There’s been some talk about “Joker” being inspirational viewing for potentially violent incels, which seems overheated. Movies are not the reason idiots are able to do horrible things. Also, Arthur catches the eye of his comely neighbor (Zazie Beetz), which rules him out of that category.
That said, Phillips does seem to sound a few notes throughout “Joker” that suggest his protagonist is a kind of folk legend. His subway murders spawn a “Kill the rich” campaign throughout the city, a riot of class warfare in which clown-masked mobs mobilize against the city’s elites. (In this, I suppose, Arthur Fleck has some common cause with Bane, the face-caged bad guy from “The Dark Knight Rises.”) Still, what is Phillips going for here? Joker as populist hero? Not sure how that sequel’s going to play, but then again, anything’s possible these days.
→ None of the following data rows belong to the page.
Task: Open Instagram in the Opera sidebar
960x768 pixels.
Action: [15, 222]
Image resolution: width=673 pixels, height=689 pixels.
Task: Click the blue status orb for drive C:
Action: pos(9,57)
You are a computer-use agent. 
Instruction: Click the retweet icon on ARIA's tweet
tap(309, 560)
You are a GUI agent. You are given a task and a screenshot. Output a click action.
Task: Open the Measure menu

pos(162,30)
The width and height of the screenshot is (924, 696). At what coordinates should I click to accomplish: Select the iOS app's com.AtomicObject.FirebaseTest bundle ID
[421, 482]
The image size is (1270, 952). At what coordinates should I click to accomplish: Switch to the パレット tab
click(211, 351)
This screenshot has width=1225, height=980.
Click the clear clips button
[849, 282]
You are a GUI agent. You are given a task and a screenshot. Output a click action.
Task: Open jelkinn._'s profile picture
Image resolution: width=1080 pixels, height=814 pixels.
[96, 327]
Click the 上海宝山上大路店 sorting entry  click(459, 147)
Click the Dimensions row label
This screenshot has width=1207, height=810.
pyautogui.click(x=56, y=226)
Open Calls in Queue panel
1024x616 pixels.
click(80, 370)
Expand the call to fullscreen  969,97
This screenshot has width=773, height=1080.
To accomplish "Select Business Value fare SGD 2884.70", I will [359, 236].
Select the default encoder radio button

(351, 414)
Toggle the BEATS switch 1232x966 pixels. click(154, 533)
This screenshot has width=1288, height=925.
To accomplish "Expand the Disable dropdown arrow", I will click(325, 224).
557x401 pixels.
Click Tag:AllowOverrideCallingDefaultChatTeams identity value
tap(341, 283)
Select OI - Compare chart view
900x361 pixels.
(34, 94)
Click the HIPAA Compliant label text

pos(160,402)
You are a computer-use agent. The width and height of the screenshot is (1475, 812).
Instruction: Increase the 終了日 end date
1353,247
The director, in any case, had a solid defense in referencing the 1988 graphic novel “Batman: The Killing Joke” at the movie’s post-viewing Q&A. In it, the Joker says, “I prefer my past to be multiple choice.” He’s a slippery chameleon with a host of backstories. I don’t know if I’d choose to give this one first prize at a film festival, but it’s certainly worth seeing for Phoenix, whose mournful eyes and choking laugh perfectly embody his character’s lifelong query: “Is it just me, or is it getting crazier out there?”